La portion des Québécois âgés de 55 à 64 ans qui restent sur le marché du travail se compare avantageusement à celle des pays de l'Union européenne, bien que l'âge de la retraite effective soit ici parmi les moins élevés.

Voilà ce qui ressort d'une comparaison détaillée entre les situations québécoise et européenne établie par les économistes Joëlle Noreau et Chantal Routhier, de Desjardins.

En analysant les données d'une étude publiée par Natixis sur la situation au sein de l'Union européenne et les statistiques disponibles ici, elles ont tenté d'établir si le taux d'emploi dans cette cohorte pourrait s'améliorer.

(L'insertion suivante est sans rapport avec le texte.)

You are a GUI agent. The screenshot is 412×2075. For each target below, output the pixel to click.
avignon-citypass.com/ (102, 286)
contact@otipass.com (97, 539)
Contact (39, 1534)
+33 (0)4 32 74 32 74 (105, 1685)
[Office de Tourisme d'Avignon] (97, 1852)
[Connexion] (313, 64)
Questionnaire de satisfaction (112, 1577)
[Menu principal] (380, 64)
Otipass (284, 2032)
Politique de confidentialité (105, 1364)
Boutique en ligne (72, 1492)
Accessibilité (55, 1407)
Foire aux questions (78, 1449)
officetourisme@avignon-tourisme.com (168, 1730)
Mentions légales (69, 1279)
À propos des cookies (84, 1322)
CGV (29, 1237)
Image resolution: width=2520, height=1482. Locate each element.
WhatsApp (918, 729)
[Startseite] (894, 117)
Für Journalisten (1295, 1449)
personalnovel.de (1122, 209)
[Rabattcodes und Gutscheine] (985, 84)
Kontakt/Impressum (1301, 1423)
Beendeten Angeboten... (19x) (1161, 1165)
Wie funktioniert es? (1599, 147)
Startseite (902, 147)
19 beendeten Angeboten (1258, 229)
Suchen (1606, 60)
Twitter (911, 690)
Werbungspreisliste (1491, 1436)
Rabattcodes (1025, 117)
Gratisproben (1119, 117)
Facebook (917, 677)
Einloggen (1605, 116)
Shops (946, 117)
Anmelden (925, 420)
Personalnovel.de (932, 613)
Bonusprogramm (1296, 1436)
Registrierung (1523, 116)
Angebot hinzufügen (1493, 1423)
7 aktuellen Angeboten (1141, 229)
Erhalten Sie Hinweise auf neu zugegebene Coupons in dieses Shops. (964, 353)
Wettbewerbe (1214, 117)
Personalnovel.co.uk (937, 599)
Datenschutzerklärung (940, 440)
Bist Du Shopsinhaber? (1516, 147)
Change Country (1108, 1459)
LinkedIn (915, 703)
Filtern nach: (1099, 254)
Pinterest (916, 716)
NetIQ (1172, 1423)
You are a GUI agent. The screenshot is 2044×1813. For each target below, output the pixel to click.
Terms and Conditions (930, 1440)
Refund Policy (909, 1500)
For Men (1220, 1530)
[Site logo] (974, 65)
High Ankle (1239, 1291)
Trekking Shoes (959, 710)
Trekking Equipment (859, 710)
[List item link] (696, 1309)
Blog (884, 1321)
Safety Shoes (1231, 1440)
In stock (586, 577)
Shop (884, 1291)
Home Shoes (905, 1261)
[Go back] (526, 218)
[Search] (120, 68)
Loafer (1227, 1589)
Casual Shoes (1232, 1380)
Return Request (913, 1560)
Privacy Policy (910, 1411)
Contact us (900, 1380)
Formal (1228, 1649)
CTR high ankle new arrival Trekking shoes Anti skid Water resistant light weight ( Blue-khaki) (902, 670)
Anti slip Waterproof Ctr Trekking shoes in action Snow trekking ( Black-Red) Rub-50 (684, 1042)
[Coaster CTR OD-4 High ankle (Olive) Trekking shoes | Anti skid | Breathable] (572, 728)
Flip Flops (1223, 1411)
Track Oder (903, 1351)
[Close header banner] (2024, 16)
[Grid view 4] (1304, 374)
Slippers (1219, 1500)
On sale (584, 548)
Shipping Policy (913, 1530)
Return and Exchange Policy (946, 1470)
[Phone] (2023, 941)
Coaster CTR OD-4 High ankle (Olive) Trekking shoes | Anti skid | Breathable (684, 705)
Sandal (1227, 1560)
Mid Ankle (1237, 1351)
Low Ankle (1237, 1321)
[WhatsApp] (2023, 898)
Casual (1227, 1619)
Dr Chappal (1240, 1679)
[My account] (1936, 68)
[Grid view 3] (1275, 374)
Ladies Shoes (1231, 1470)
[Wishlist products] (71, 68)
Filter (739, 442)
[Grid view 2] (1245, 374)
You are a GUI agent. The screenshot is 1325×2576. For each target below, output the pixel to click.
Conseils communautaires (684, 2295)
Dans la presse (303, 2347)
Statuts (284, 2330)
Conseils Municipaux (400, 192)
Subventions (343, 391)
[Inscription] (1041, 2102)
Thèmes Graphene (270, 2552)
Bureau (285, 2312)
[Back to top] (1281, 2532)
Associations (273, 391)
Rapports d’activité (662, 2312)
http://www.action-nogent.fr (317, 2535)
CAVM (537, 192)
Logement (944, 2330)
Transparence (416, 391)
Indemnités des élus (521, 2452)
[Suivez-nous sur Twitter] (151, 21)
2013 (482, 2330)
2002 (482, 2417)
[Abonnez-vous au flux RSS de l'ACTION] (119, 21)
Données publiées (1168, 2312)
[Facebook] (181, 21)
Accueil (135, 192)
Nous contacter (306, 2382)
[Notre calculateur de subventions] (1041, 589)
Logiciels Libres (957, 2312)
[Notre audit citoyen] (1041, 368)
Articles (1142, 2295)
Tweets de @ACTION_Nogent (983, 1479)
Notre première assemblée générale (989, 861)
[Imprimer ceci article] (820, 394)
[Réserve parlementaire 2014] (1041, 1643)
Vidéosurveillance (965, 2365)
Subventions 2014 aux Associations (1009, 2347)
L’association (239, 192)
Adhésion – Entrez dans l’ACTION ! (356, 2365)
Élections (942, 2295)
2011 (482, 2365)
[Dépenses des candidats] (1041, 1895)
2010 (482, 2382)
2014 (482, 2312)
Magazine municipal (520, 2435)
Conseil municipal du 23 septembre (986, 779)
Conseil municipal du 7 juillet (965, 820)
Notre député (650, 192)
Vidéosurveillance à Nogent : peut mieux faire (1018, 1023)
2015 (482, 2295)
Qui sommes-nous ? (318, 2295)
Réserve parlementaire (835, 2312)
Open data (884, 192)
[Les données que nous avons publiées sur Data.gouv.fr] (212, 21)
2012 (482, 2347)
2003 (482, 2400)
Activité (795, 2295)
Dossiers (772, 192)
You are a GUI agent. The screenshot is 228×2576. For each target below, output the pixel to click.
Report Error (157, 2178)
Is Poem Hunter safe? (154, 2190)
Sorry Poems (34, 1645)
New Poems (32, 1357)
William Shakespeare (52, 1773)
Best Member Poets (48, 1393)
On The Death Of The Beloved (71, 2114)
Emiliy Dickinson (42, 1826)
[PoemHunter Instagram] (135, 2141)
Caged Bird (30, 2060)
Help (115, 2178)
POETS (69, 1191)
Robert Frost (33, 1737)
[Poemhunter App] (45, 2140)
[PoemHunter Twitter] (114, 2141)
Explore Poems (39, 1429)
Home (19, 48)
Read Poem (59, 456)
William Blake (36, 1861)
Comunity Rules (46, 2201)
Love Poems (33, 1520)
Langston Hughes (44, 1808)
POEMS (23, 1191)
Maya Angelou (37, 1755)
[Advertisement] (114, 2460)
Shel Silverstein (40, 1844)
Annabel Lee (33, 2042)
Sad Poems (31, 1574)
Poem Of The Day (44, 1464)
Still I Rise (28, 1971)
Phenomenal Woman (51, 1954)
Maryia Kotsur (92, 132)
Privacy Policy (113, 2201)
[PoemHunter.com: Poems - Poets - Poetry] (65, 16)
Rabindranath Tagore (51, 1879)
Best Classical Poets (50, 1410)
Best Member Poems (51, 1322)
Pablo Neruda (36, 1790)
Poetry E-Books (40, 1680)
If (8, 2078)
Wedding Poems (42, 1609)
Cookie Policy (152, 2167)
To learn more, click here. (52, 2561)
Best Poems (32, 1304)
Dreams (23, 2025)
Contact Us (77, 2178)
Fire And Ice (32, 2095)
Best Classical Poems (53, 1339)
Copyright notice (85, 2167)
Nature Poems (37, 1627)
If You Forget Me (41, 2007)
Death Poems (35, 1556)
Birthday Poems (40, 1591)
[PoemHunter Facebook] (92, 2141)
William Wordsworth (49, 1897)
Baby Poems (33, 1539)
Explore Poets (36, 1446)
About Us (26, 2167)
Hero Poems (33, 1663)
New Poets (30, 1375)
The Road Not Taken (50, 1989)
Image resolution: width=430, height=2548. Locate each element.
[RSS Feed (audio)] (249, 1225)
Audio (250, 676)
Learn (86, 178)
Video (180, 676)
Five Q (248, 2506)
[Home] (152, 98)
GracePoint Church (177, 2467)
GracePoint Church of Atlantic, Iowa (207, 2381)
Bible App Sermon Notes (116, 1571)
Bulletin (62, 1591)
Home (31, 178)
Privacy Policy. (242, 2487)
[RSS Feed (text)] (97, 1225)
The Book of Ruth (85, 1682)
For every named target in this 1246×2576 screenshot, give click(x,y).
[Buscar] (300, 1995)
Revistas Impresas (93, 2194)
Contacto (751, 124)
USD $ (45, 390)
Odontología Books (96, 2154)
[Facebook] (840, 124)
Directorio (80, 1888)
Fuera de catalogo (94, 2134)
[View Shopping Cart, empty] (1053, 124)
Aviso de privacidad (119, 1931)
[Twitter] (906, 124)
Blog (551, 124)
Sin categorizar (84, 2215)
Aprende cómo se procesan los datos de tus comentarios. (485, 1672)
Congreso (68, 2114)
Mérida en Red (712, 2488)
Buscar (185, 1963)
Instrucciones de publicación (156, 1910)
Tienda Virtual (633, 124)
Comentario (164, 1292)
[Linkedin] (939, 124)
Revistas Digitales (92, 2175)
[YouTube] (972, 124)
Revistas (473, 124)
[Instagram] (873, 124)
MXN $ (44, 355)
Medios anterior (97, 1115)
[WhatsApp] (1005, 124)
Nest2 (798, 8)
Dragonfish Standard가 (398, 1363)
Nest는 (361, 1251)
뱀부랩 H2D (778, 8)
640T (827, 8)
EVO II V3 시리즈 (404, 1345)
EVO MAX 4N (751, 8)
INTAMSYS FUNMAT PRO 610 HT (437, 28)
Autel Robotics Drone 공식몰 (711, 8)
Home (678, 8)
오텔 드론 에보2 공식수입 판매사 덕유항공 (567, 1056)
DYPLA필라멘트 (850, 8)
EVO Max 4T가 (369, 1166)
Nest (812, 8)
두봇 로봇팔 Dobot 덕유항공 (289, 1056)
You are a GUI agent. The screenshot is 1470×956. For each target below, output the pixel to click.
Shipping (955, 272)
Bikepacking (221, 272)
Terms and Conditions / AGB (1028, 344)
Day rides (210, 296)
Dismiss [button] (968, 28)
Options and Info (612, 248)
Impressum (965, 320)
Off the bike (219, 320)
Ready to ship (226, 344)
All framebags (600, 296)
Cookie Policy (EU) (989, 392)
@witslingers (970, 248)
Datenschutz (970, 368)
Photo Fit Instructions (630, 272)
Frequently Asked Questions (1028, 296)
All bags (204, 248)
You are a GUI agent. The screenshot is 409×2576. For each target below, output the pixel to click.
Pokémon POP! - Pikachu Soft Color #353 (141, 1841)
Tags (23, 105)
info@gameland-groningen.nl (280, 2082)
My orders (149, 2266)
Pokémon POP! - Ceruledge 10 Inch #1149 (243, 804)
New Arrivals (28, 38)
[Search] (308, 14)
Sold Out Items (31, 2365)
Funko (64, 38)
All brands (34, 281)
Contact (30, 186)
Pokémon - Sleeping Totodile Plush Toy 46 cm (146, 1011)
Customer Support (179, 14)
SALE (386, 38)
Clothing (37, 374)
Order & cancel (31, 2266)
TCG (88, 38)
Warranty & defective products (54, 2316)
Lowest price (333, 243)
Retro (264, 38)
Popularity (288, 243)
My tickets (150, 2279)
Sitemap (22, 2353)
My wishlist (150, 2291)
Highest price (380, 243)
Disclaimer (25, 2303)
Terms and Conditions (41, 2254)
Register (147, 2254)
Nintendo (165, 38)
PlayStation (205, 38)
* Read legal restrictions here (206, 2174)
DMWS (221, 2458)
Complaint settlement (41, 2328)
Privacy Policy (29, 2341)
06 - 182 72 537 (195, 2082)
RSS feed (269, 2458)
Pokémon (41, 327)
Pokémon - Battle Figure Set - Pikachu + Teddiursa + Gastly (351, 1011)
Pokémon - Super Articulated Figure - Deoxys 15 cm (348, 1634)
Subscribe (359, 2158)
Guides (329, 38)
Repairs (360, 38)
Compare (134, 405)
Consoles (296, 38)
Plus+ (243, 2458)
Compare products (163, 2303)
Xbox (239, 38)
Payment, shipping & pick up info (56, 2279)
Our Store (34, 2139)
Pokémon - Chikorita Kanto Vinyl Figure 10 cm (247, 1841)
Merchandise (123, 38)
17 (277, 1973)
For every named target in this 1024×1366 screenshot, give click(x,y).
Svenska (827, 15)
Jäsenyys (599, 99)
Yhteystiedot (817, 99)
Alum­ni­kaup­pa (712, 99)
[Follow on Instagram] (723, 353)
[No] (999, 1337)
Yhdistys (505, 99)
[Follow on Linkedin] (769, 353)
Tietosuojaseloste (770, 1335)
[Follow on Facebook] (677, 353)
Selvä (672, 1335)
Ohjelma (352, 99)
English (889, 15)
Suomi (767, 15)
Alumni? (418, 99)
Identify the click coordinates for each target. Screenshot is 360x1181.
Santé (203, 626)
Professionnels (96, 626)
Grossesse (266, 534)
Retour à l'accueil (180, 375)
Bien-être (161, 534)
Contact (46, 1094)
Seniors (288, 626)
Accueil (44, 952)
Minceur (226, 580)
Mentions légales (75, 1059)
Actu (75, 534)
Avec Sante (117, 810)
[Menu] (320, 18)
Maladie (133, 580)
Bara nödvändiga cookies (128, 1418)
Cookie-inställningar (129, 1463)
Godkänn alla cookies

Le vieillissement de la population a pour effet de diminuer le taux de chômage, observent-elles. De fait, le taux de demandeurs d'emploi a fortement diminué au cours de la première décennie du siècle, tandis que le nombre de Québécois de 55 ans et plus toujours actifs sur le marché du travail a doublé pour atteindre 600 000 travailleurs.

L'an dernier, le taux d'emploi des Québécois de 55 à 59 ans s'établissait à 62%, comparativement à 67% pour la moyenne canadienne et 68,3% chez l'Oncle Sam. La performance du Québec est plus élevée que la moyenne européenne, mais celle-ci cache d'importants écarts: plus de 80% au Danemark, en Norvège et en Suède, moins de 60% en France, en Italie et en Grèce, à peine plus de 30% en Turquie.

Chez les 60-64 ans, le taux d'emploi au Québec s'établit à 39%, ce qui reste moins élevé qu'au Canada (47%) et aux États-Unis (51,5%). C'est toutefois beaucoup mieux que la moyenne européenne (à peine plus de 30%) qui cache encore des écarts considérables. En Suède et en Norvège, le taux dépasse les 60%, mais en France, en Belgique, en Italie et en Pologne, il n'atteint pas 20%.

Outre le taux de chômage, les explications avancées pour de tels écarts reposent aussi sur la proportion des 60 ans et plus dans la population active et l'âge légal de la retraite.

Au Québec en 2008, 19,5% de la population active (qui détient ou recherche un emploi) avait au moins 60 ans. La moyenne européenne est de 10,9%, mais elle est beaucoup plus élevée en Allemagne ou en Italie (25%) et en Suède (24%).

Les auteures font observer que cette cohorte augmente rapidement au Québec. En 1996, elle formait à peine 15% de la population active.

Il existe aussi d'importantes disparités quant à l'âge légal de la retraite: de 60 ans en France et en Turquie, jusqu'à 67 ans au Danemark, plusieurs pays ayant même des seuils moins élevés pour les femmes, ce qui serait ici considéré comme de la discrimination sexuelle, en vertu de nos chartes des droits.

Dès lors, il est moins surprenant que le taux d'emploi soit moins élevé en France qu'au Danemark ou en Suède, chez les 60 ans et plus.

Chose mal comprise, les auteures rappellent qu'il n'y a pas d'âge légal de la retraite au Québec bien que les prestations de la Régie des rentes soient disponibles à partir de 60 ans et celles de la sécurité de la vieillesse versées par Ottawa à 65 ans.

Dans les faits, l'âge moyen de la retraite, définie par la Régie comme «la diminution de l'activité rémunératrice et une substitution, du moins partielle, du revenu par un revenu de retraite», est de 59,9 ans pour les hommes et de 59,5 ans pour les femmes. Seuls les Français et les Polonais prennent leur retraite plus tôt.

La grande faiblesse de l'étude Natixis est d'ignorer les grandes disparités d'épargne-retraite entre les pays. Dans plusieurs, le revenu de retraite est lourdement tributaire de l'État, alors que, dans d'autres, comme le Canada, l'épargne-retraite et les régimes complémentaires assurent une grande part des rentrées de fonds des retraités.

Voilà qui explique peut-être la grande prudence des auteures dans leur prévision. «Il faut s'attendre à une augmentation du taux d'emploi à la fois chez les 55 à 59 ans, les 60 à 64 ans de même que chez les 65 ans et plus», écrivent-elles simplement.